Hesse's Interior Minister, Roman Poseck, revealed that a cyber-attack on a service provider caused substantial disruptions at Berlin's airport. This incident underscored vulnerabilities in Germany's infrastructure. To address these concerns, the Bundesrat proposed improvements to obligations for important healthcare facilities regarding cybersecurity.
The NIS-2 directive, set to be implemented by 17 October 2024, will affect around 29,500 companies in sectors like energy, health, transport, and digital services. Affected companies must report cyber-attacks within 24 hours, provide an interim report after 72 hours, and submit a final report within a month.
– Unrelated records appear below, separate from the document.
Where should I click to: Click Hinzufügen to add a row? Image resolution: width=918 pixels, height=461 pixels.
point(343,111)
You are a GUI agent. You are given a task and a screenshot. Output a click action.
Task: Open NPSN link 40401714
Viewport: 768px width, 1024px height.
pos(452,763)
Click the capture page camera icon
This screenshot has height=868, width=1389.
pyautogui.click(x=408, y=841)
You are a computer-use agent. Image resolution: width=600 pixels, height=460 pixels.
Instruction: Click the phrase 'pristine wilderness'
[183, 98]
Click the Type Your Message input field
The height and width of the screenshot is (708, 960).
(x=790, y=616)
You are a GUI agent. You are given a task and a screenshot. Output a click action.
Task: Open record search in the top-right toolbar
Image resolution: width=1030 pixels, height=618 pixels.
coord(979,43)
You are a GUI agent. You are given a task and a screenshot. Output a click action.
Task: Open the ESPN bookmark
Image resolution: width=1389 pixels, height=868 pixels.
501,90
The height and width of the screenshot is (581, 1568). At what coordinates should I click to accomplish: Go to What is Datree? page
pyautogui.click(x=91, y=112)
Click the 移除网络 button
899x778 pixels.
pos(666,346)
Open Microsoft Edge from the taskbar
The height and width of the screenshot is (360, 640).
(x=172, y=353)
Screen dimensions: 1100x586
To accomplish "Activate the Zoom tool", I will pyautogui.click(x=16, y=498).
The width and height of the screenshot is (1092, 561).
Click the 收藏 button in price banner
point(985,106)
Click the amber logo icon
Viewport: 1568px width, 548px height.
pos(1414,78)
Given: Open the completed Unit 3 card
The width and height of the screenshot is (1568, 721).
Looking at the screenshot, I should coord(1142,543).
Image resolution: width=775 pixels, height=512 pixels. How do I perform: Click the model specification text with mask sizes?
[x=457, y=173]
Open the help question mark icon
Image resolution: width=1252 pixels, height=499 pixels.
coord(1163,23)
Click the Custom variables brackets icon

They are also required to establish protective measures such as risk analyses, emergency plans, and encryption solutions.
The Federal Office for Information Security (BSI) will gain more supervisory powers and can impose fines for serious violations. The Federal Network Agency, 'Bundesnetzagentur', will also have additional surveillance authority and the power to enforce these stricter regulations. The number of ransomware attacks, where attackers encrypt data or systems to extort companies, has increased, with a rise in suspected state actor-driven attacks.
Germany's new cybersecurity measures aim to protect critical infrastructure and improve response times to attacks. The NIS-2 directive's implementation is crucial for enhancing the country's cyber resilience. With the deadline looming and EU infringement procedures underway, Germany is working to strengthen its cybersecurity posture.